The speed at which the bots can be created is helped by TSB’s openness to multiple suppliers. “We are not precious about which supplier’s software to use, so we use tools in the cloud,” says Viswanathan.

“A lot of organisations agonise about it, but for us, it doesn’t come into the equation because we don’t have datacentres and it has to be hosted by someone in the cloud.

“So, for the [Covid-19] support bot, we chose a cloud-based tool and then what took most time was putting it into our public website and building an authentication toolkit around it.”

Ongoing work to make smart agents more intelligent involves using IBM Watson, says Viswanathan. “Each person speaks differently and uses different words to say the same thing. The smart money is on the bots that can pick this up – that is where we are using Watson.”

TSB is certainly putting its money on software robots, with plans to create something like a central nervous system able to direct customer interactions to the right systems automatically.

Viswanathan says banks have traditionally built separate connections between customers and different systems, but that is changing with automation through bots. “Everybody woke up one day and had found religion and thought ‘why not build one motorway to connect it all?’,” he says.

But even if there is only one instruction needed to direct customer interactions, challenges still remain around usability. With customers demanding the ability to do more and more of their banking on a smartphone, there is a risk of apps becoming hard to use.

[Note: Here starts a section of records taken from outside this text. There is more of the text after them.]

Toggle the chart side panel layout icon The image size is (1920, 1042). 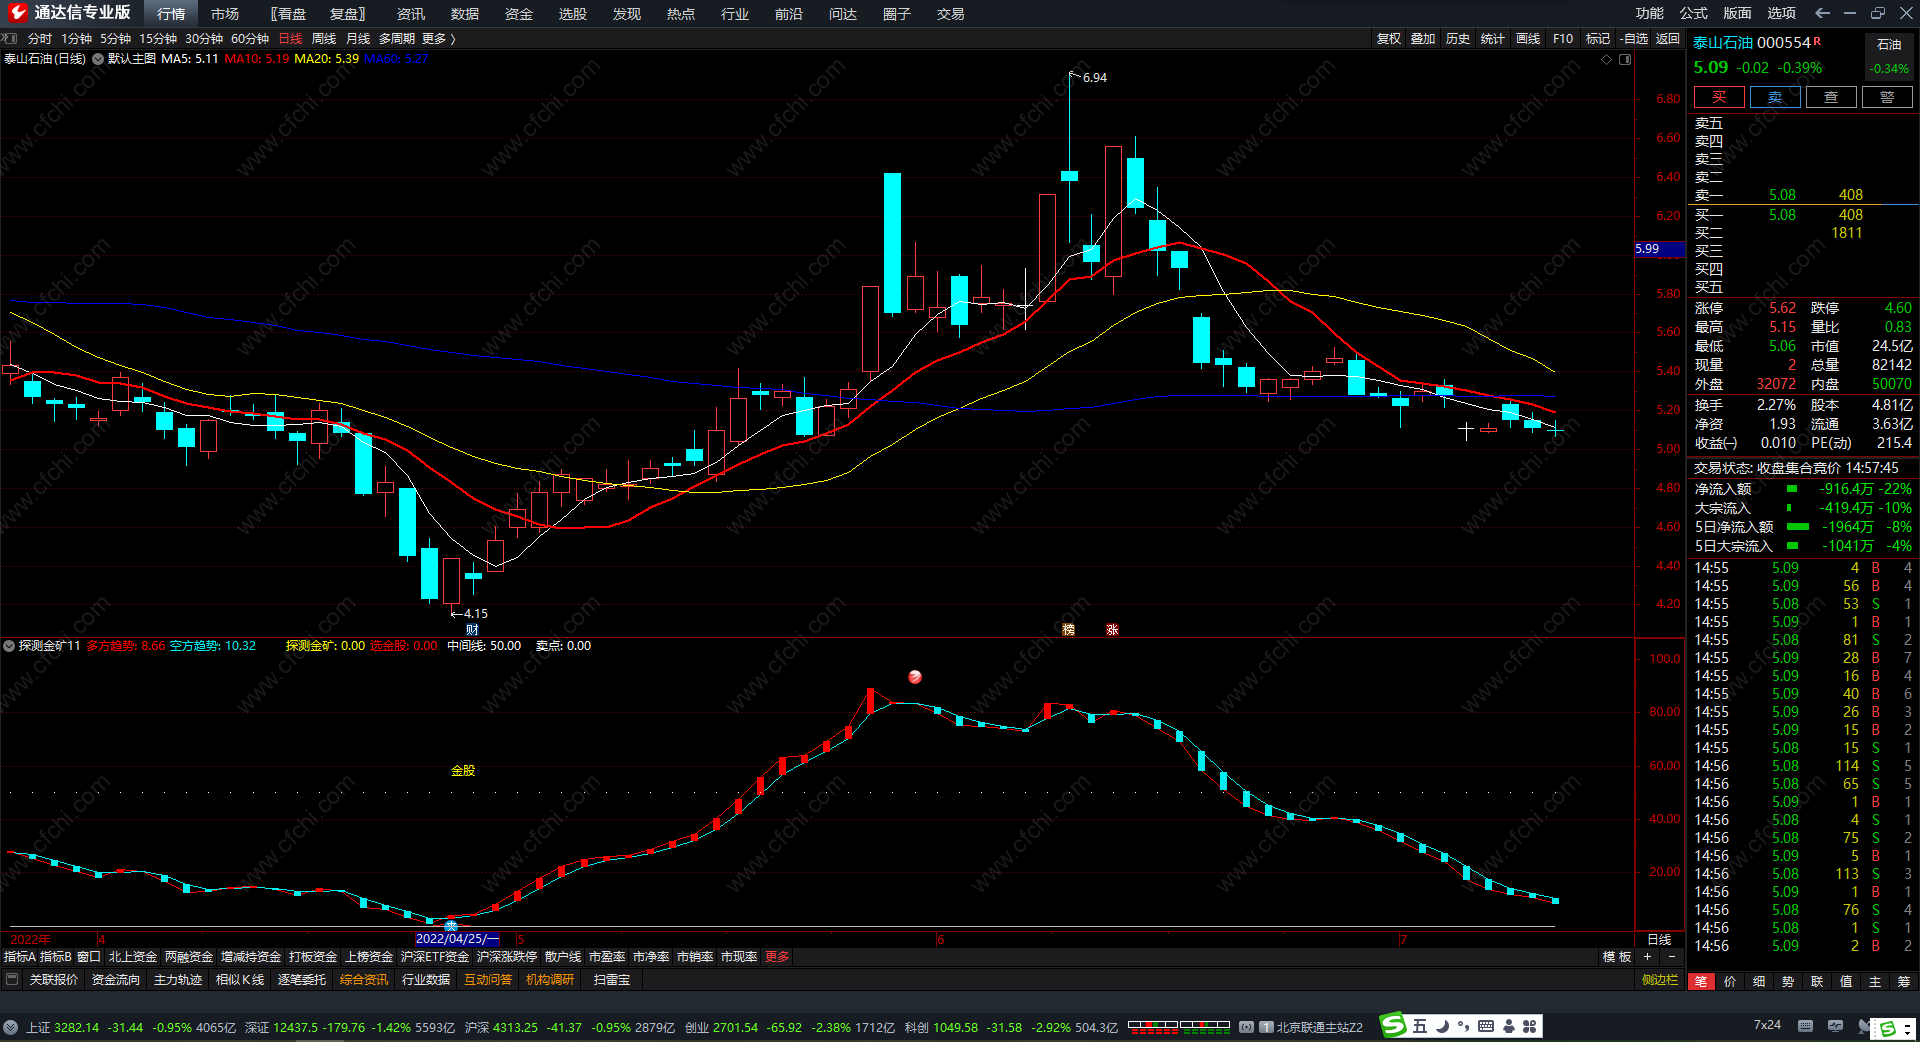click(1625, 60)
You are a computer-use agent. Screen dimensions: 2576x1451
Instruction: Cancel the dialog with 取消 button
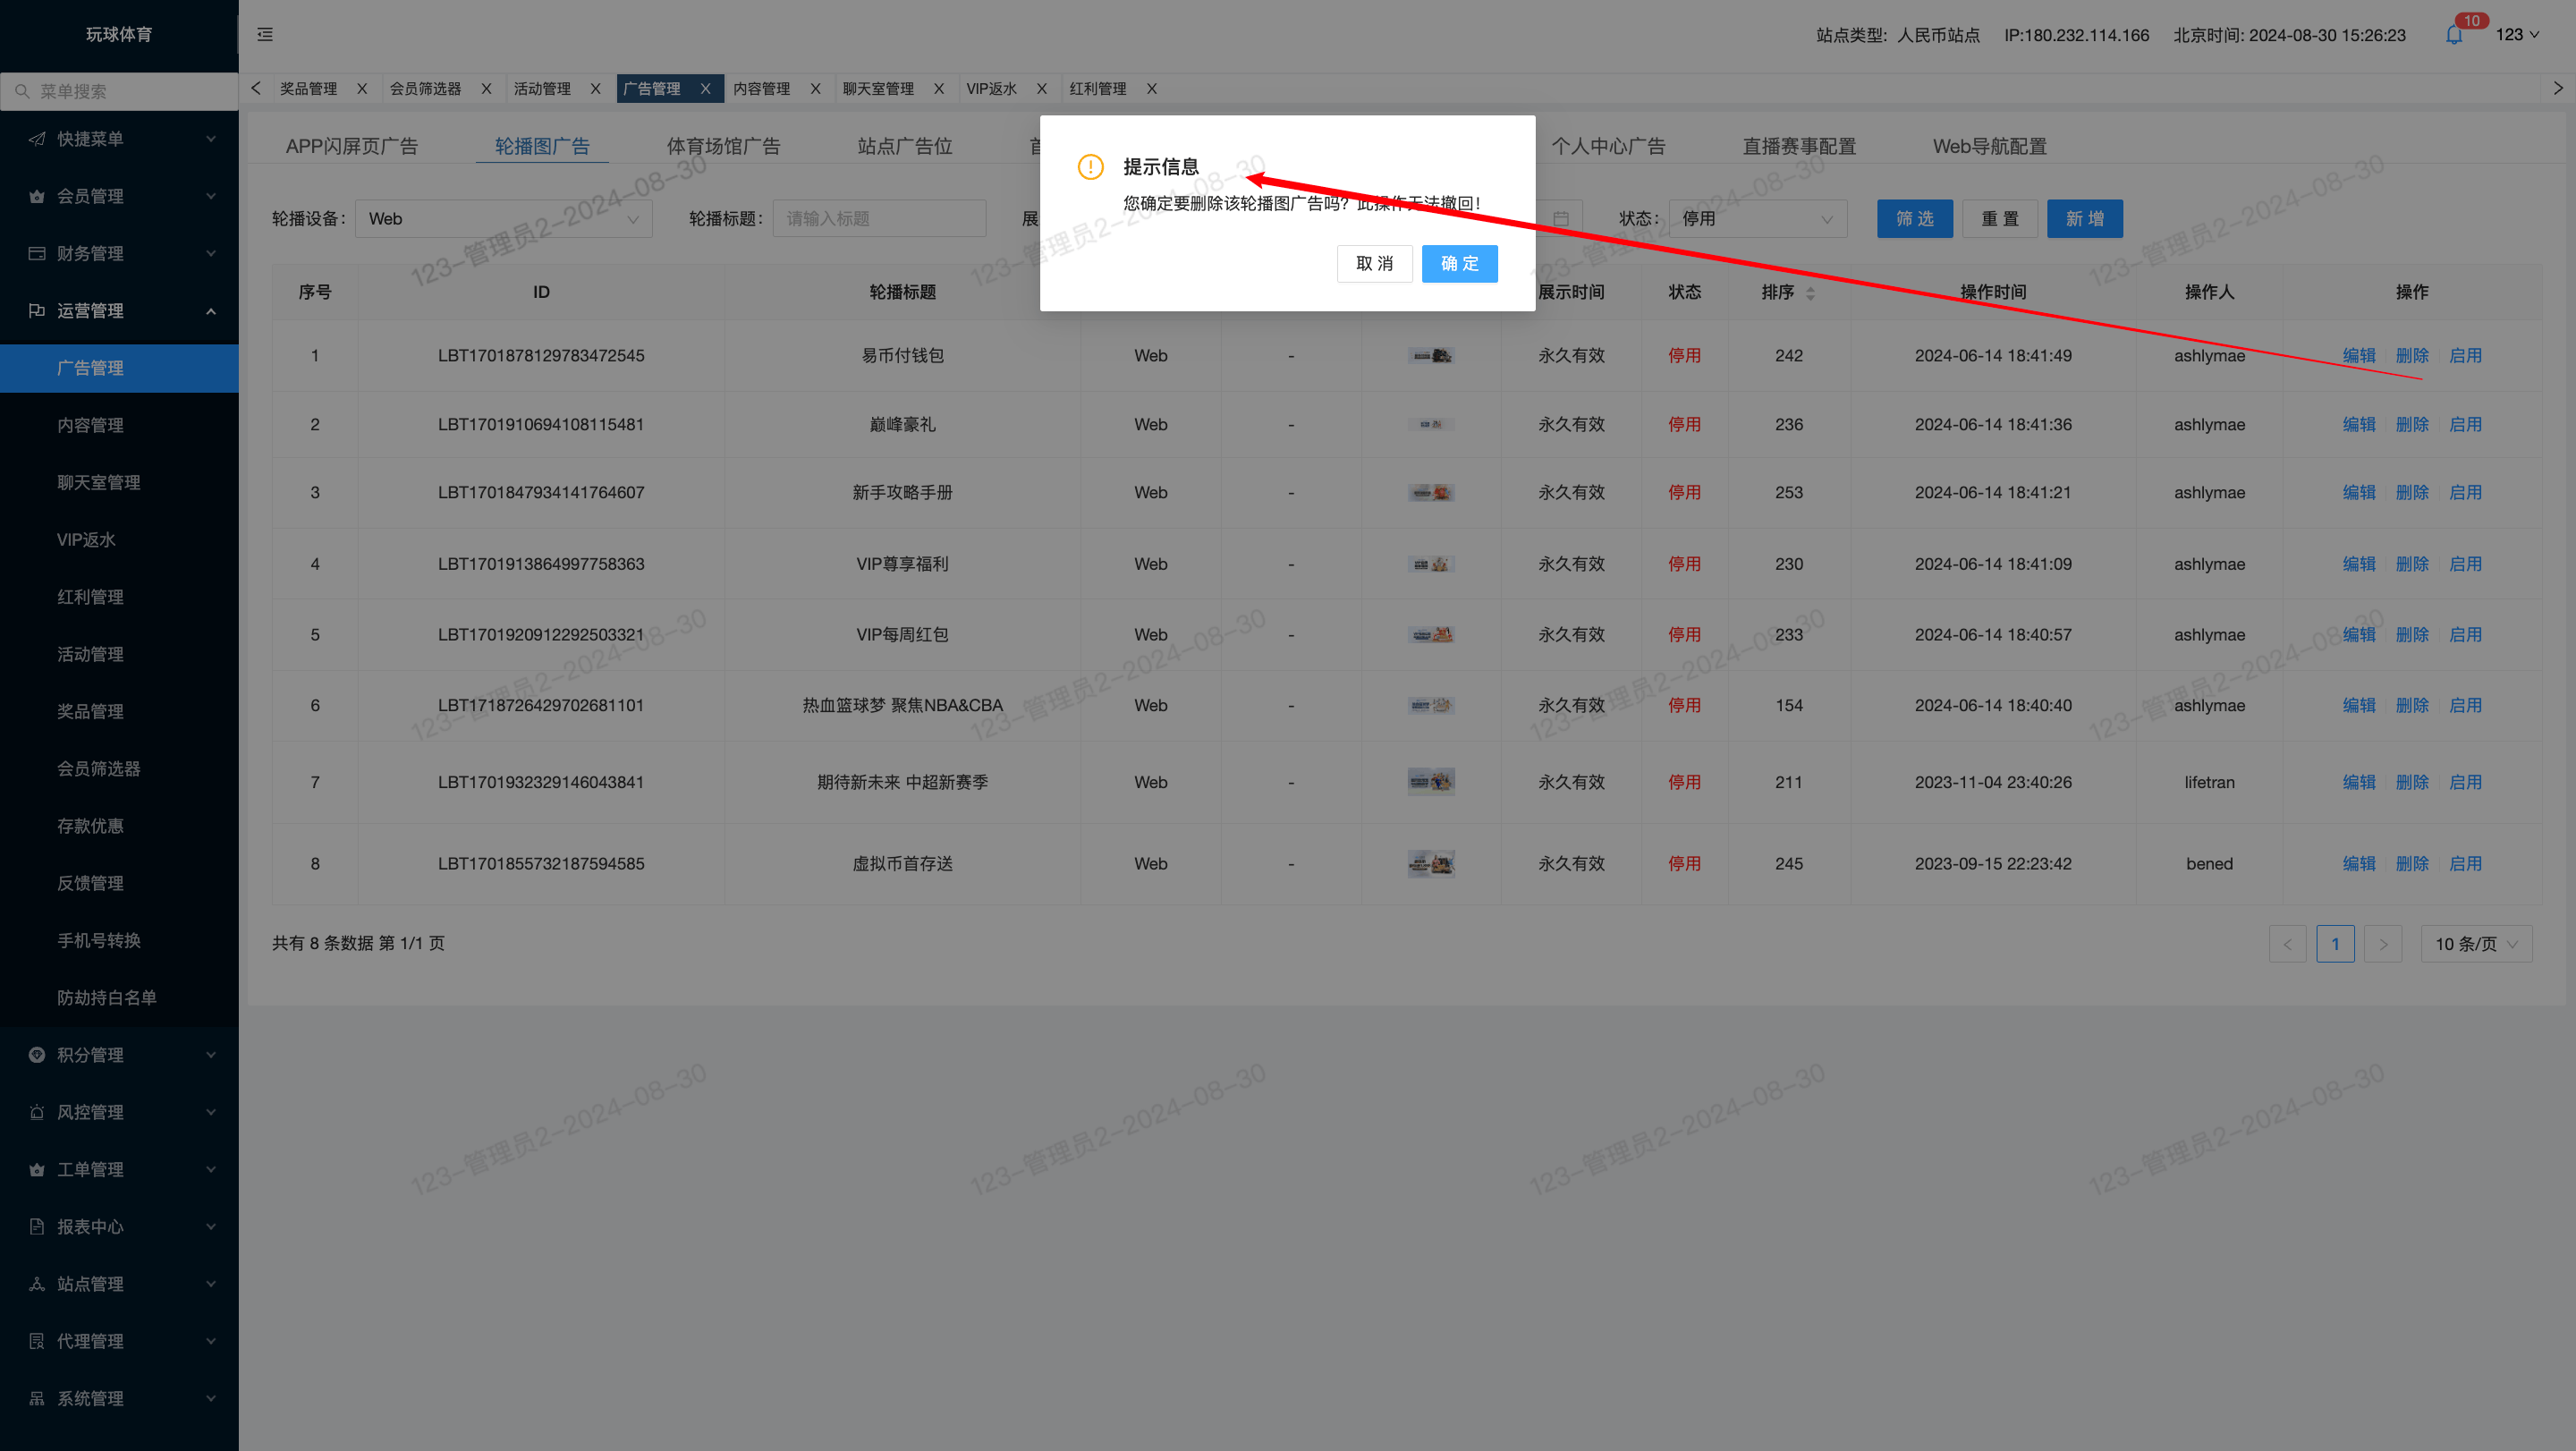click(x=1374, y=264)
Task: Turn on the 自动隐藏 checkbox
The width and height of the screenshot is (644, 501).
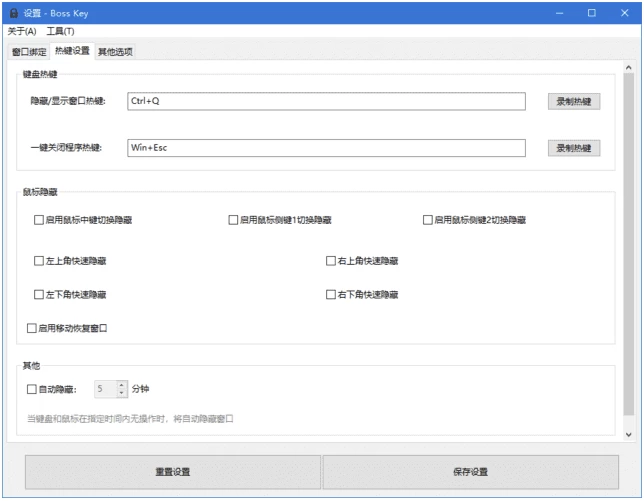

Bots will also help TSB to ensure that apps remain easy to use, says Viswanathan. “To put everything that a bank does on a mobile app will mean customers will eventually struggle with discoverability,” he says. “If you put all the items on a screen, you need a very sophisticated search capability for customers to find the exact thing they want to do, but with a chatbot, they can just type free format asking a question, and if the bot becomes smarter, it is much easier for us to react to it.

 “As the bot matures and understands the intent, we are one step away from going straight through for the customers.”